Former Convention People’s Party (CPP) Chairperson Samia Nkrumah has rejected claims that her father, Dr Kwame Nkrumah, who led Ghana to independence, was a dictator.

According to her, “it is easier for people to make sweeping statements but whatever he [Dr Nkrumah] did was done through parliament or a referendum”.

The former Member of Parliament (MP) for Jomoro acknowledged that Dr Nkrumah had his shortcomings but emphasised that “he lived and died for the emancipation of African freedom, that is why till today he is being [idolised]”.

Explaining further, she pointed out that Dr Nkrumah “was a human being like any of us and I’m sure he was not perfect” but said she saw him as a hero and one of Africa’s freedom fighters, adding: “I can’t help it, it’s a joy to learn from him.”

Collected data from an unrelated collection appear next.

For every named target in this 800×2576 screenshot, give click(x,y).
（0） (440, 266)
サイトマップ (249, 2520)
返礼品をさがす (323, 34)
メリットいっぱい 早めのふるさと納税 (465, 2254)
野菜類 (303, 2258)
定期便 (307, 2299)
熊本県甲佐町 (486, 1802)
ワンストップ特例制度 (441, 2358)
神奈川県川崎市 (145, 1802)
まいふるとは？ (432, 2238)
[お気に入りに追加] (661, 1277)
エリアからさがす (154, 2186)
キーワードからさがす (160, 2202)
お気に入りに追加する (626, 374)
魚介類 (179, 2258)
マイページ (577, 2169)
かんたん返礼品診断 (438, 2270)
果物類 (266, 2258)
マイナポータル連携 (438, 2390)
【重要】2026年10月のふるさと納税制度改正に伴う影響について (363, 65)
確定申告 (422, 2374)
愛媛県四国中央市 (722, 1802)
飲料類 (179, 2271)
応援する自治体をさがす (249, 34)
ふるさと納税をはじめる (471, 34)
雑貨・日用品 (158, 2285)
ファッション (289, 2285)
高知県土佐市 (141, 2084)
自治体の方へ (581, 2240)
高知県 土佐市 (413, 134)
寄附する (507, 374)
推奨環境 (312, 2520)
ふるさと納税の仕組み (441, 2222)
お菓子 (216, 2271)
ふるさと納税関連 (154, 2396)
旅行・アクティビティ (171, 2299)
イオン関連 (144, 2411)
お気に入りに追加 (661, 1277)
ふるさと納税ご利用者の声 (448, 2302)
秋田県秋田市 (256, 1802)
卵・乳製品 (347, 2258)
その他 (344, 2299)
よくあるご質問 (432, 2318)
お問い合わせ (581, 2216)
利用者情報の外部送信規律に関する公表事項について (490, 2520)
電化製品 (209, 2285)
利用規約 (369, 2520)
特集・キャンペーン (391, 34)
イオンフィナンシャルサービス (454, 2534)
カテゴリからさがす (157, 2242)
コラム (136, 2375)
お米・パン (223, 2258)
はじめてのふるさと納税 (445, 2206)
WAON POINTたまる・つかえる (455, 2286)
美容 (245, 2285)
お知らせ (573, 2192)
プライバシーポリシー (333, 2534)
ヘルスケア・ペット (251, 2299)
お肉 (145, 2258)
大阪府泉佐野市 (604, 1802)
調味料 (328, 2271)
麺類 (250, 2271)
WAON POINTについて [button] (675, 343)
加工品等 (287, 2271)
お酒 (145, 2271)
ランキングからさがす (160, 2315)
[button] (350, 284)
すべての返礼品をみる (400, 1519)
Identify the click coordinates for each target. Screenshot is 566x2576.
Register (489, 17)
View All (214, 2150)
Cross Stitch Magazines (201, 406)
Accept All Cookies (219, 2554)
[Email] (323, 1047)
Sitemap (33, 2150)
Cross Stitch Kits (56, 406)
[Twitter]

Ms Nkrumah, who was speaking in an interview with the BBC together with Noo Saro-Wiwa, daughter of Ken Saro-Wiwa, a Nigerian writer and environmental activist who was killed in 1995, in a documentary titled Daughters of Political Icons said: “I feel humbled and privileged to be associated to Nkrumah in anyway. For me, he is not just a father but he is a political prophet, a mentor and many things.”

She said his father “left a strong impact on many Africans and every black person felt some sense of pride and dignity about the Ghana of the late 50s and 60s”.

It would be recalled that ex-President John Agyekum Kufuor, who was interacting with the leadership of the International Democratic Union (IDU) which paid a courtesy call on him at his office in Accra on Tuesday June 20, said Dr Nkrumah misused Ghana’s resources and plunged the country into poverty.

Explaining further, he pointed out that by 1963, “our then President Nkrumah, left of centre politician, moved the country into a one-party state with a lot of intolerance; he built a whole prison just 22 miles of Accra for detention of political opponents”.

He observed: “Democracy as we are espousing was virtually killed,” and was quick to add that “by 1966 the country had had too much and it was labouring under poverty it had never known before”.

Mr Kufuor, who served as president between 2001 and 2009, said the country was “labouring under intolerance and people were not allowed to express themselves [under President Nkrumah]…”

He indicated that it was after 1992 that the country became stable and democracy was introduced and hopefully has been strengthened over the years.